Patak Banteng adalah sebuah desa di dataran tinggi Dieng
Jawa Tengah yang dianugerahi pemandangan gunung, bukit-bukit dan hamparan sawah
serta kebun yang sangat indah. Dengan jalur pintas yang pendek menuju Gunung Prau
yang ditempuh tidak lebih dari 3 jam, pendakian melalui desa ini selalu ramai dan sangat
diminati oleh pendaki dari berbagai daerah di Indonesia.
Begitu pun saya bertiga dengan suami dan putri kami yang
turut mencoba mendaki melalui jalur ini. Semula, kami hendak mendaki Gunung
Merbabu, namun suami yang sudah pernah ke sana
mengatakan bahwa jalur Merbabu sangat panjang. Kami khawatir Chila akan
kecapekan, bosan dan suntuk. Hingga akhirnya kami banting stir memutuskan untuk
mendaki Gunung Prau saja yang lebih pendek. Hitung-hitung fun
hiking atau kemping ceria saja
meskipun kami sudah mafhum pendakian kali ini akan sangat luar biasa ramai
karena bertepatan dengan libur 17 agustusan. Pendakian Gunung Prau termasuk
yang paling diminati di negeri ini, menurut penduduk Patak Banteng pada
festival Dieng tahun lalu saja ada sekitar
8 ribu orang yang melalui jalur ini, sedangkan dua jalur lainnya yakni
jalur Dieng dan Temangung belum termasuk hitungan.

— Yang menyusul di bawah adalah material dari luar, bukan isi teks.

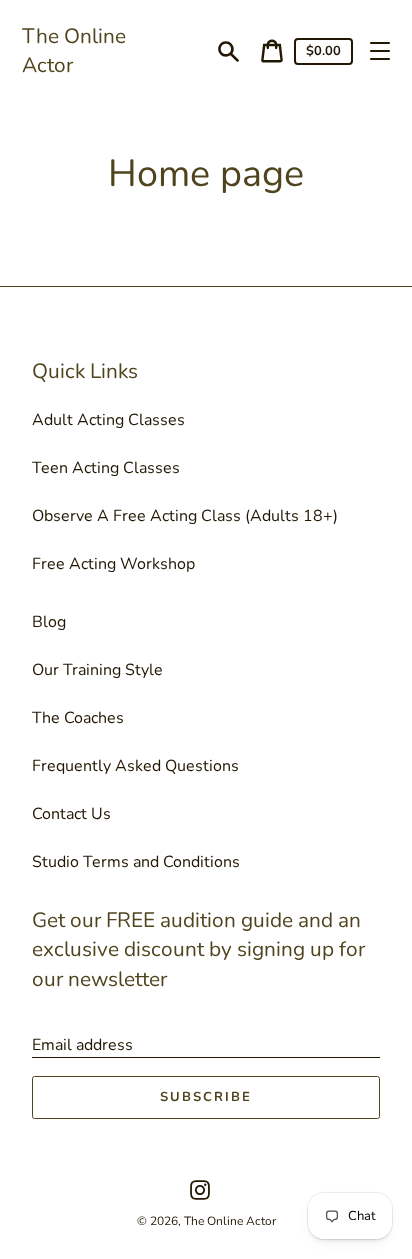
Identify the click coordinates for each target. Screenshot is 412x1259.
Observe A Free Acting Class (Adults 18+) (185, 516)
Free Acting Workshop (113, 564)
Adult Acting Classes (108, 420)
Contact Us (71, 814)
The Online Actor (74, 50)
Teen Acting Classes (106, 468)
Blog (49, 622)
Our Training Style (97, 670)
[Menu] (380, 51)
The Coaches (78, 718)
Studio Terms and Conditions (136, 862)
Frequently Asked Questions (135, 766)
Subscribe (206, 1097)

Setelah menempuh perjalanan turun naik bis dari Yogyakarta - Magelang – Wonosobo – Patak Banteng Dieng
selama kurang lebih 5 jam kami tiba di desa yang indah itu. Tepatnya jam 2.30
siang, kami baru tiba di Patak Banteng. Menyaksikan gerombolan pendaki yang beriringan
di jalan-jalan desa membuat hati semakin tak sabar ingin segera ikut larut
dalam pendakian kali ini.
Perhentian Bis Pendaki di Patak Banteng |
Tinggal Nyebrang dari Sini |
Saat turun dari bis seorang bapak-bapak menyongsong dan
menanyakan apakah butuh porter atau tidak. Saya langsung mengiyakan karena
memang sudah berencana akan menggunakan jasa porter agar kami lebih konsentrasi
menjaga Chila selama pendakian.
Setelah membeli air mineral dan nasi serta lauk untuk makan
malam, kami melapor ke pos pendakian dan membayar tiket masuk sebesar Rp.10.000 per
orang. Setelah itu naik ojek menuju pos I, melintasi rumah penduduk serta
ladang. Ongkos ojek hanya Rp.10.000 padahal jalur yang ditempuh lumayan jauh
dan curam.
Rombongan Pendaki |
Dari Pos I kami berjalan kaki menuju pos 2. Jalur berupa
jalan setapak yang sangat berdebu. Namun manakala membalikkan badan ke
belakang, pemandangan di bawah sana
sungguh menyegarkan mata. Meskipun senja telah menyapa, namun panorama tampak
jelas dari ketinggian. Baru saja memulai pendakian, kami sudah beristirahat di
sebuah warung di tepi kebun.
Foto Keluarga dulu :D |
Jalan di Desa Patak Banteng |
Namanya ngajak anak kecil jadi harus ekstra hati-hati, penuh
kesabaran, dan perhatian. Salah-salah dikit bisa berabe. Seperti sore di warung
itu. Chila mendadak mengeluh sakit perut. Saya menduga karena ia telat makan.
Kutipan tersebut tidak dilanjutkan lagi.